● EXERCISE TASK:
Write out the items verbatim, starting at the line containing "Provide the (X, Y)" and ending at the line containing "Page is located at coordinates (834, 1257).", with both of those lines included.

Location data for elements and text:
#####

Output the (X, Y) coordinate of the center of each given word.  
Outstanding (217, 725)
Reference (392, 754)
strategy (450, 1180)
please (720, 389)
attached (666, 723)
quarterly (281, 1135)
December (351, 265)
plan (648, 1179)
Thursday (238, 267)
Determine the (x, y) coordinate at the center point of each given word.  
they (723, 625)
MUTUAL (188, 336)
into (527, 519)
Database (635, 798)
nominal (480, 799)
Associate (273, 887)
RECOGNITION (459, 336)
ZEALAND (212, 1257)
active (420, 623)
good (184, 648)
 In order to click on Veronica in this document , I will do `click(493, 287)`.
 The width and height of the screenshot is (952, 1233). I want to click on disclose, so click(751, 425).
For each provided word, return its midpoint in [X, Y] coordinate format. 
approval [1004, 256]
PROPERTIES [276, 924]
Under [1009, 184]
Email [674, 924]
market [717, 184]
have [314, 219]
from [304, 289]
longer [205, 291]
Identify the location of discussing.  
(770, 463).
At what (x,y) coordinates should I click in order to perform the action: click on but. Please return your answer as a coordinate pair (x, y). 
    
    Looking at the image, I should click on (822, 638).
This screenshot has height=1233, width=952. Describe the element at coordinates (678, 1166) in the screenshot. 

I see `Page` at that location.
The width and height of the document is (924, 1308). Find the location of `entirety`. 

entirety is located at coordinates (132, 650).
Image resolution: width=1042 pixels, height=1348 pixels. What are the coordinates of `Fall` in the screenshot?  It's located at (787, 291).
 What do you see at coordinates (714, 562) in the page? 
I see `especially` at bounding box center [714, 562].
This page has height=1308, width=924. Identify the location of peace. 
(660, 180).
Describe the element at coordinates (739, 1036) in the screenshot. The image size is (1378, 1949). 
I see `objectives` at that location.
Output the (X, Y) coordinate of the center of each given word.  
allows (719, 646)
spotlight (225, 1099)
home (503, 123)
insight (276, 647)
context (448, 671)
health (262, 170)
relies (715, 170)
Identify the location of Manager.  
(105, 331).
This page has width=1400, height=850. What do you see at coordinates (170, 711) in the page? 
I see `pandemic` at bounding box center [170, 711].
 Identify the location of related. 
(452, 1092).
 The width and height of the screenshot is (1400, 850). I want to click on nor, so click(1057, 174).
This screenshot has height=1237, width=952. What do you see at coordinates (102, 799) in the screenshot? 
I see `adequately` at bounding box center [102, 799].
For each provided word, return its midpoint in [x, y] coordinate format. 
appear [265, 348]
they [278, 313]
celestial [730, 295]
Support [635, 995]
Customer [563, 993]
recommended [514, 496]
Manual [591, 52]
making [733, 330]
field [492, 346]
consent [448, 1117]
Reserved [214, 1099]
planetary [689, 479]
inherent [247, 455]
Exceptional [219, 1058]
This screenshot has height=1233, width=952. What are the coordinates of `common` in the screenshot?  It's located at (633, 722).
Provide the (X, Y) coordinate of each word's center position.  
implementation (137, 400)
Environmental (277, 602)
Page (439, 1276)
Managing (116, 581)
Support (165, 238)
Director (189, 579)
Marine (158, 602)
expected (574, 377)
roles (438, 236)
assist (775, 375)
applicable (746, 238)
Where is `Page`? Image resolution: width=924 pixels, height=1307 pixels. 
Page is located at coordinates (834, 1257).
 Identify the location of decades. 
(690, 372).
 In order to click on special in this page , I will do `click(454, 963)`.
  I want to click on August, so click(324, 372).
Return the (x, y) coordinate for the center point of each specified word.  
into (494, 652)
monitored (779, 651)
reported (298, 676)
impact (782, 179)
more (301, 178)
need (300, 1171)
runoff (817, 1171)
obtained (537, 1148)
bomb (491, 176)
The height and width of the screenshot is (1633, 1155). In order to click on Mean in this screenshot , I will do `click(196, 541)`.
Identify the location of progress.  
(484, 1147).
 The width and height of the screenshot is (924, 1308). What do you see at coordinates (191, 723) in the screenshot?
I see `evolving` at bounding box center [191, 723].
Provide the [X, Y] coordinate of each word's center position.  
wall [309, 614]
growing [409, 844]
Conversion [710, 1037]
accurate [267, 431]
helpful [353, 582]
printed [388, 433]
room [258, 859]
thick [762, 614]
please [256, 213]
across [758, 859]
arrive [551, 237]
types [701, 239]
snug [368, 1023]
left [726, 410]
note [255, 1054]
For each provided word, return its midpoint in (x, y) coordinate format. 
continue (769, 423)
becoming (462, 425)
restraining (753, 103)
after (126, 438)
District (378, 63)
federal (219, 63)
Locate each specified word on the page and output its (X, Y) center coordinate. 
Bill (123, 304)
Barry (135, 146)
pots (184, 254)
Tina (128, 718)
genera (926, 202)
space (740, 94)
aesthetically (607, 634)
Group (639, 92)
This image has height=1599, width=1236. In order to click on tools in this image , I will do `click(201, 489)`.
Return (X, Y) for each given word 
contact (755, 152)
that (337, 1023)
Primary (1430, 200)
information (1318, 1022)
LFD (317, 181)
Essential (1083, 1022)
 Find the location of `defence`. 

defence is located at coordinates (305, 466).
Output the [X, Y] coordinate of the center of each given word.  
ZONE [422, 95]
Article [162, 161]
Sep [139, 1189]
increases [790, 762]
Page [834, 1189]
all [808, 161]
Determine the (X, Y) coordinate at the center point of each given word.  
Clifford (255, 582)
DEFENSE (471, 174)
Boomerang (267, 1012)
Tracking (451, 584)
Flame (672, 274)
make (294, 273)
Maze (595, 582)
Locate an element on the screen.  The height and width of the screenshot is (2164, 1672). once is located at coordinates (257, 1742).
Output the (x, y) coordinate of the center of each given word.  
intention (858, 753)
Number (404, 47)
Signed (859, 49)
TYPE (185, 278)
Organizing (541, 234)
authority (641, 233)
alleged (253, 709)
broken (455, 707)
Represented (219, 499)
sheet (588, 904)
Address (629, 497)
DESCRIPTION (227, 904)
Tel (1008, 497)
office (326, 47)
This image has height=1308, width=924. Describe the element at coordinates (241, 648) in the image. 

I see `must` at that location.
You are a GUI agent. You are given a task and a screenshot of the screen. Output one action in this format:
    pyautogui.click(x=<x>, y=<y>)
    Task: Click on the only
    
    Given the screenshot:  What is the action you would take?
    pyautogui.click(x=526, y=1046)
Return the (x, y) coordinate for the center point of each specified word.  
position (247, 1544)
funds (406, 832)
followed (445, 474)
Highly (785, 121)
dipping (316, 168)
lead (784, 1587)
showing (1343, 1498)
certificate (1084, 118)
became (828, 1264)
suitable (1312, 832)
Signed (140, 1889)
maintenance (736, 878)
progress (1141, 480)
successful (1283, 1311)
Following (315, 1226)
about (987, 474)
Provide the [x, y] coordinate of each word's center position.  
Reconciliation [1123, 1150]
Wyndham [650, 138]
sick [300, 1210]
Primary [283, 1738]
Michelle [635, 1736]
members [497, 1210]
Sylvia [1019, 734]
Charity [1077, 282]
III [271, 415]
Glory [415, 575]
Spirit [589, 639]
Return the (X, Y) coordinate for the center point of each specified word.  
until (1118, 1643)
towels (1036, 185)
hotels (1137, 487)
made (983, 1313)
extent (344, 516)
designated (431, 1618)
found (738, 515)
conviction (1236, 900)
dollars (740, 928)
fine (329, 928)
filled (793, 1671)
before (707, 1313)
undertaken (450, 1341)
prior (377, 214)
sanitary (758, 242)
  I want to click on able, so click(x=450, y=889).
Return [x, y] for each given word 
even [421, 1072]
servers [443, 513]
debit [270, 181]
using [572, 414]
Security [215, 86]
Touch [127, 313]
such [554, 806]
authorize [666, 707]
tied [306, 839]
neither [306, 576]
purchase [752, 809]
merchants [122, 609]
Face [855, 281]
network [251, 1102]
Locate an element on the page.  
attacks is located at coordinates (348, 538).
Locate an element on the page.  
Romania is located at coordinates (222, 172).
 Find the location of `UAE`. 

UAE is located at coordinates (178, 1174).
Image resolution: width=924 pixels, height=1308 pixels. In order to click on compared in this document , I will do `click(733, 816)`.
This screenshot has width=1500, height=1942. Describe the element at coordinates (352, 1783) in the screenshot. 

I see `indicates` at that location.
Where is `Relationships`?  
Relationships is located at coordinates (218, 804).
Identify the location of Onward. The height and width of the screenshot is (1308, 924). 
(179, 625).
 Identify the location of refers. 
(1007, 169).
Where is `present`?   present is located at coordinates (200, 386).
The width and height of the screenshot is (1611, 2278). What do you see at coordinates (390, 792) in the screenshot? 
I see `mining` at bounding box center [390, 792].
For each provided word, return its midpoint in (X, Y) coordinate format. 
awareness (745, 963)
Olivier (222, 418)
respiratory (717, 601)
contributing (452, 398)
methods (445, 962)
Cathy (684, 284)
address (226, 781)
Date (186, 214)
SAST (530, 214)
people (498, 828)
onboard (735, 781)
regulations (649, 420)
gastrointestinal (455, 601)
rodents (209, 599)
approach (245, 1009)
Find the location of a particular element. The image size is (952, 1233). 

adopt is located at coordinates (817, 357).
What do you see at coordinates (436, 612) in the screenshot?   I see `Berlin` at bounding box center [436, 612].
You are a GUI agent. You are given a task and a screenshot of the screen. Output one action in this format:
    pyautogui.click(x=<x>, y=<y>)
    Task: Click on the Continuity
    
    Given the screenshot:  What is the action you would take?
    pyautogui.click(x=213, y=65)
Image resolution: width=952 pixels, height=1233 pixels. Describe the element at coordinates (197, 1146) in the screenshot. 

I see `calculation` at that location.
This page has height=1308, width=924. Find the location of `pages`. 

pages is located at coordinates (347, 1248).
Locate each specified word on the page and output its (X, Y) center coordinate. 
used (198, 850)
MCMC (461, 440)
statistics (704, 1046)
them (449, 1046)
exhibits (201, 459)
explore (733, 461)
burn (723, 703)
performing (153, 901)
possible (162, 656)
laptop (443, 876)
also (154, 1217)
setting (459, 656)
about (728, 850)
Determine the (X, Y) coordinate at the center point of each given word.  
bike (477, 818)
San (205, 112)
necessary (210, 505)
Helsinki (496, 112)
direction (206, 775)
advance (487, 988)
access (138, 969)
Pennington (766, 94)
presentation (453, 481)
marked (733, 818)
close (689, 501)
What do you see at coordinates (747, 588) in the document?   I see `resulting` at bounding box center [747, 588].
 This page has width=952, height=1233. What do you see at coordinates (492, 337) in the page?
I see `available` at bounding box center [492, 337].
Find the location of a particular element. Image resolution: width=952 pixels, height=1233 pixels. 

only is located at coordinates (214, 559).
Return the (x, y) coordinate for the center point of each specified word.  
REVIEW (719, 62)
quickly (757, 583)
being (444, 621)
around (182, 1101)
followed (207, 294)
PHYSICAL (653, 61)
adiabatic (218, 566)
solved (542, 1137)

#####

● THE REPLY:
Provide the (X, Y) coordinate of each word's center position.  
implementation (137, 400)
Environmental (277, 602)
Page (439, 1276)
Managing (116, 581)
Support (165, 238)
Director (189, 579)
Marine (158, 602)
expected (574, 377)
roles (438, 236)
assist (775, 375)
applicable (746, 238)
Where is `Page`? Image resolution: width=924 pixels, height=1307 pixels. 
Page is located at coordinates (834, 1257).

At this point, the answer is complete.